**Selected extract**
==================================================
A tale of two sisters, Mary and Ingrid, who emigrate from China to the US. They are very different and estranged at the time their Mother comes to visit with a view to joining them in the US. Family secrets emerge and issue between Mary and her husband and Mary and Ingrid are aired to a degree. I suppose I enjoyed and didn't enjoy this book. The sections based in China I found very interesting, but I didn't feel that the author delved too deeply into her characters so they seemed a bit shallow and wooden. We only know that Mary and her husband resolve their issues through the observations of her mother and her sister, but the depth of the issues and how they resolved it is not explained. The ending seemed almost unfinished to me.
Differentiating her book from the most novels about old time China, Fan Wu wrote a story about two sisters who were born in China and migrated to the states in early 90’s. Fan Wu created two sisters without fantasizing. They are so real, both with history and transformation, love and fantasy, eastern and western. I like the details that author knows two cultures inside out. Fan Wu’s observation is remarkable and her memory is outstanding. She can read mind of different generations and ethnicities of women and characterizes them nearly documentarily.
A quiet tangle of family histories - of a mother and her two daughters - as they reconcile their Chinese heritage and past with life in the USA. There were moments of poignancy here but all too often I was distracted by the clunky dialogue which didn't read true. While Wu is descriptive with surroundings I didn't get a real sense of each character, as though even in their thoughts, they had put up an impenetrable wall to their innermost feelings.
==================================================
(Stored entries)
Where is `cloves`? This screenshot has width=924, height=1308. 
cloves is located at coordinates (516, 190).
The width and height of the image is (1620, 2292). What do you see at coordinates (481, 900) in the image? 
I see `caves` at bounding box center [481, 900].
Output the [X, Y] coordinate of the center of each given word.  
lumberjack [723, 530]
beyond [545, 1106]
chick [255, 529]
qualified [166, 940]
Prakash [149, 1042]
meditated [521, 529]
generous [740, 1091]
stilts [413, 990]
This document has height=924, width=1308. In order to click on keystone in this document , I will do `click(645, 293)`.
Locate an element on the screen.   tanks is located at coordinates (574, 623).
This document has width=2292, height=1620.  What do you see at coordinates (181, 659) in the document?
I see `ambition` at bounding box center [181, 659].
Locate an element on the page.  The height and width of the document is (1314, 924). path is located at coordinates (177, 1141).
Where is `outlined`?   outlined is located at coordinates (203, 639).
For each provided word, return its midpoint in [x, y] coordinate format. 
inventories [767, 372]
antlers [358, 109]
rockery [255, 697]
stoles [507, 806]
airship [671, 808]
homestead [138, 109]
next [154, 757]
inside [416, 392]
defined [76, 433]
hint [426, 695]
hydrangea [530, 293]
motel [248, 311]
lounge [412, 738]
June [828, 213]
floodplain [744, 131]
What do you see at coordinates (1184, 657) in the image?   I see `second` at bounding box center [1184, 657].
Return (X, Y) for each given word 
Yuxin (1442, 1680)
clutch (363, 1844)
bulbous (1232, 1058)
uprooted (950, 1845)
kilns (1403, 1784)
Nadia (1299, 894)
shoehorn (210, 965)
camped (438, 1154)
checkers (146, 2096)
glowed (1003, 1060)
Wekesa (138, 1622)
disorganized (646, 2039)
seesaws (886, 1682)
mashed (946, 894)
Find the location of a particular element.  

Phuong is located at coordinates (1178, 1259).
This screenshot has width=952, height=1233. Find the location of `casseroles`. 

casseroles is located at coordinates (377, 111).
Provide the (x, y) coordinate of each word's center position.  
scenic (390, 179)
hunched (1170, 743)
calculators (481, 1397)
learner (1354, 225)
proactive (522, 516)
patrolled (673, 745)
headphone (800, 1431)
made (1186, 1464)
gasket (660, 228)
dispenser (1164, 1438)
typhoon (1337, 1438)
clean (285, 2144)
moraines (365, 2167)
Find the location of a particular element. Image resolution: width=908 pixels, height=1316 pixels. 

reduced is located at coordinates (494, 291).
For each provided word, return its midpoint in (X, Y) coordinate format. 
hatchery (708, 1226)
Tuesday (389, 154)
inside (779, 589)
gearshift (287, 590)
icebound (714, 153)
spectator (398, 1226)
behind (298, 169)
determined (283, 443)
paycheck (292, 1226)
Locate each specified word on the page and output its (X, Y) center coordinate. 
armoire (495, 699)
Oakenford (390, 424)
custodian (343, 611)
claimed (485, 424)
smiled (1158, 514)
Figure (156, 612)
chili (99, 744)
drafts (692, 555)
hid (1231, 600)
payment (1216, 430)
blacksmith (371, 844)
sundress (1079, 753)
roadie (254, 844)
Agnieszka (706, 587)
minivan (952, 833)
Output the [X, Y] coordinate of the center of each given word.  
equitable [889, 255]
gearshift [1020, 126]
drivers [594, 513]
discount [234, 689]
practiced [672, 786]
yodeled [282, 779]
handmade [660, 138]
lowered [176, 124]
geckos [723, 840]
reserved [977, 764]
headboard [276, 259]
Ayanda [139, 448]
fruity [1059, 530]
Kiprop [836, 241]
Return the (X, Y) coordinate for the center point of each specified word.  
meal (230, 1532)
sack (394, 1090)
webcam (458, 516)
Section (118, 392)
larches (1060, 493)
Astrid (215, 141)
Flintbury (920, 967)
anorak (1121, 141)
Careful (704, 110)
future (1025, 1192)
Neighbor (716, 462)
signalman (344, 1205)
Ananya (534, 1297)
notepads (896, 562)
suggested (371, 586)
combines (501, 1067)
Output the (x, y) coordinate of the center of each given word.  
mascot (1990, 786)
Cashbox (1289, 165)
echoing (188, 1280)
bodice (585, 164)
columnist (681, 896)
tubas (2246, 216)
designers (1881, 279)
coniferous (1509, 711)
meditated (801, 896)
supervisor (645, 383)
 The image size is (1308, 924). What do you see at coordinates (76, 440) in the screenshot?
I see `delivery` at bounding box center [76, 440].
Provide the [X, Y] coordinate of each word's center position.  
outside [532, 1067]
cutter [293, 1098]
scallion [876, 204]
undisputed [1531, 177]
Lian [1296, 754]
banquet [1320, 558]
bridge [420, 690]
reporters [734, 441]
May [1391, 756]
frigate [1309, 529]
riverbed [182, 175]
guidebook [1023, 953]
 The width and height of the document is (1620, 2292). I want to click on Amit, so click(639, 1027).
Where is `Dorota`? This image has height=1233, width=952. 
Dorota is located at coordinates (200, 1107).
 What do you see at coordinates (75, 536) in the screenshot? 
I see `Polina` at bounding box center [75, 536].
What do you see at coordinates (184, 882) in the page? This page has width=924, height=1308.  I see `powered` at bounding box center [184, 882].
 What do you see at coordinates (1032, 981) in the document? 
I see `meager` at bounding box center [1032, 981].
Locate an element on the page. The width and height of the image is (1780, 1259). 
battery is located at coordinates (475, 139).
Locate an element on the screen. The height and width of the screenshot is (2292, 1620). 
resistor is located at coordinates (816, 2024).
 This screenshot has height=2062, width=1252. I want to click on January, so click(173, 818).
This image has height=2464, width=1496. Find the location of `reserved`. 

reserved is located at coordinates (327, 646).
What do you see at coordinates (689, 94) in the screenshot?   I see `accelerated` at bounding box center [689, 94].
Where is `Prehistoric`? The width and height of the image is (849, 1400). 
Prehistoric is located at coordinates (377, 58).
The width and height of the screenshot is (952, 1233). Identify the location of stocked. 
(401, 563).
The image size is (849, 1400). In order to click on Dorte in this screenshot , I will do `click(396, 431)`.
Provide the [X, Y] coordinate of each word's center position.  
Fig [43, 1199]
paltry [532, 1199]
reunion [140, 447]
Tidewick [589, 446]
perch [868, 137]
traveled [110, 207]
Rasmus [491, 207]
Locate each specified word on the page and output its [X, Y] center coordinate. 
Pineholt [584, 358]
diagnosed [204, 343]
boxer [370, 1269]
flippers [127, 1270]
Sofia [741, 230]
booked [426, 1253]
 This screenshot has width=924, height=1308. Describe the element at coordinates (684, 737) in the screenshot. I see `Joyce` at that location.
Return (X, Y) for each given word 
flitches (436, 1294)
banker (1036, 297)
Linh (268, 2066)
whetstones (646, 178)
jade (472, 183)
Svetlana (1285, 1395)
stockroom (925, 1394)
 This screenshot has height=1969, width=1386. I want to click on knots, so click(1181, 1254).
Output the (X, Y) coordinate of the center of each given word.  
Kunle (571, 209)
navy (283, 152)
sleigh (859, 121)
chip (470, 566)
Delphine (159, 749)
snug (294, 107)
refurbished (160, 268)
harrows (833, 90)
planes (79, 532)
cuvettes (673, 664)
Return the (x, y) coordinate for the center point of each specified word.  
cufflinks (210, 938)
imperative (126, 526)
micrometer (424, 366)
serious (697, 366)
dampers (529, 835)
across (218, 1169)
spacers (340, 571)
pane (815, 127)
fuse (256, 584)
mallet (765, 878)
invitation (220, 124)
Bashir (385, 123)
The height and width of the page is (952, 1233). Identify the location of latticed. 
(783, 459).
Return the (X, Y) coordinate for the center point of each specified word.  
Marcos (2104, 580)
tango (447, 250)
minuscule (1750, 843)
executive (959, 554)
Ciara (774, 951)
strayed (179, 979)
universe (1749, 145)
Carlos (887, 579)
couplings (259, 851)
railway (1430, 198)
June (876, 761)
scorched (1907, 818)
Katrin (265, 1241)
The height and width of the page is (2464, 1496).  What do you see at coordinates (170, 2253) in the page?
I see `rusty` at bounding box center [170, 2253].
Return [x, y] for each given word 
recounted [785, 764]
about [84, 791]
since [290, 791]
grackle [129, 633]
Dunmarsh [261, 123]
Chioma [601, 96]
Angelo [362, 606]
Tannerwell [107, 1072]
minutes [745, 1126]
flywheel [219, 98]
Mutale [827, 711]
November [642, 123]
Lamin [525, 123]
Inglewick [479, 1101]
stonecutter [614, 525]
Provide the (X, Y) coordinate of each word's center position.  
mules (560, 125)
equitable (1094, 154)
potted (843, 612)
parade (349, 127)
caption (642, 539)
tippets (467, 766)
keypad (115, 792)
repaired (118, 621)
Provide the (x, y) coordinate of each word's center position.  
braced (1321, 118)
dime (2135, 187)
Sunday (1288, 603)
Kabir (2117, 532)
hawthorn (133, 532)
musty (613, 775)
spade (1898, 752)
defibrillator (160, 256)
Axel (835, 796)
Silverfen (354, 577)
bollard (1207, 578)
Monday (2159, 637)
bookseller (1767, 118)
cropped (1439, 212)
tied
==================================================
**About this exercise**
Rewrite everything from "Differentiating her book" down to "them nearly documentarily." in the reviews of the novel about two sisters, renaming "Fan Wu" as "Wu" throughout. The records have no connection to the reviews.

**Response to the exercise**
Differentiating her book from the most novels about old time China, Wu wrote a story about two sisters who were born in China and migrated to the states in early 90’s. Wu created two sisters without fantasizing. They are so real, both with history and transformation, love and fantasy, eastern and western. I like the details that author knows two cultures inside out. Wu’s observation is remarkable and her memory is outstanding. She can read mind of different generations and ethnicities of women and characterizes them nearly documentarily.